WHAT IS EXPECTED: What is the count of lines in the records that include "width"? Reply with that number alone.

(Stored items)
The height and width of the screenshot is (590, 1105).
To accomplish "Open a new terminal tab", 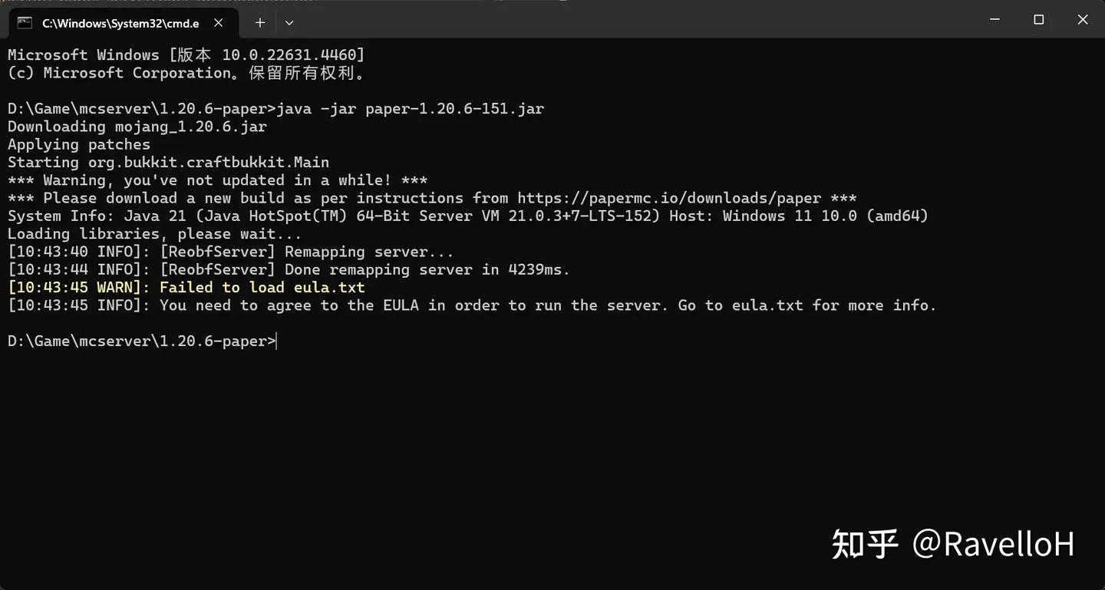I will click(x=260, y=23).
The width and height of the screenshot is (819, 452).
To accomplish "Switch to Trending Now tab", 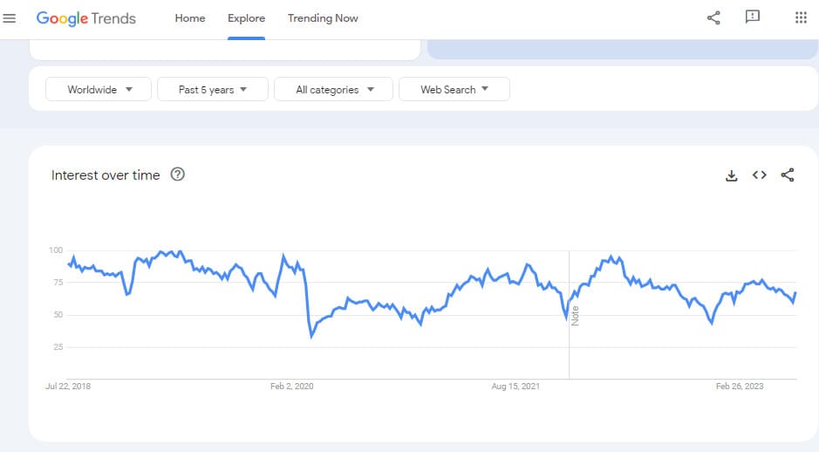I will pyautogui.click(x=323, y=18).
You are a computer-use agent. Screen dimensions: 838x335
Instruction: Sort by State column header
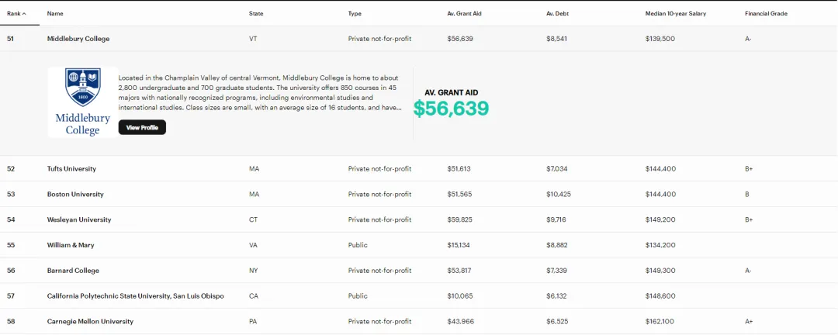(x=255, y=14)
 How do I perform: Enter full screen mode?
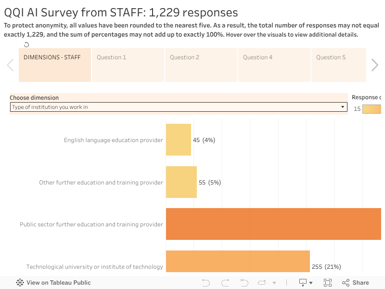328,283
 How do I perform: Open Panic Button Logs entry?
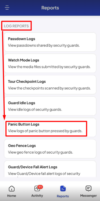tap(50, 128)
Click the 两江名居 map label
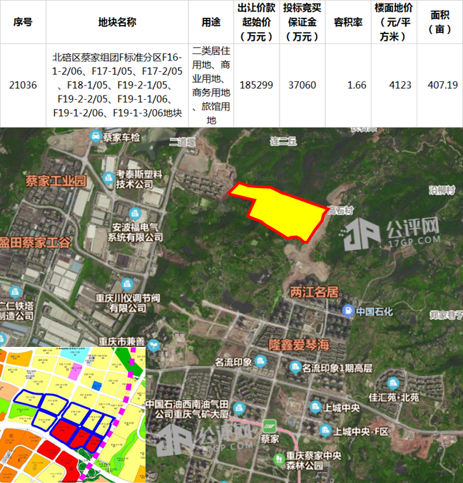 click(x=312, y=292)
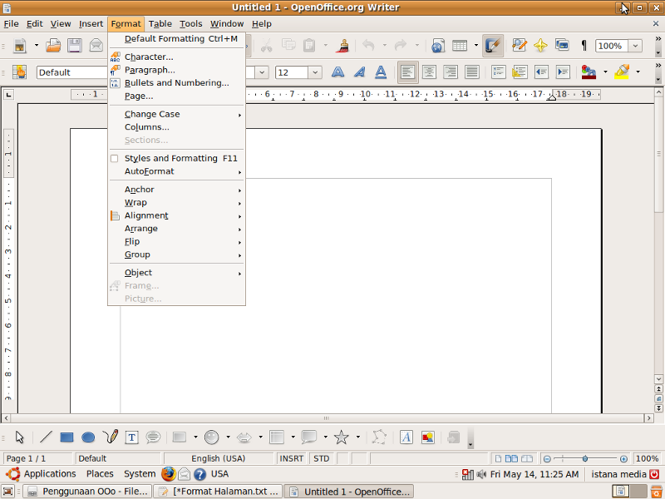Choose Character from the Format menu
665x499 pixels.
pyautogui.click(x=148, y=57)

PROBLEM SOLUTION: 2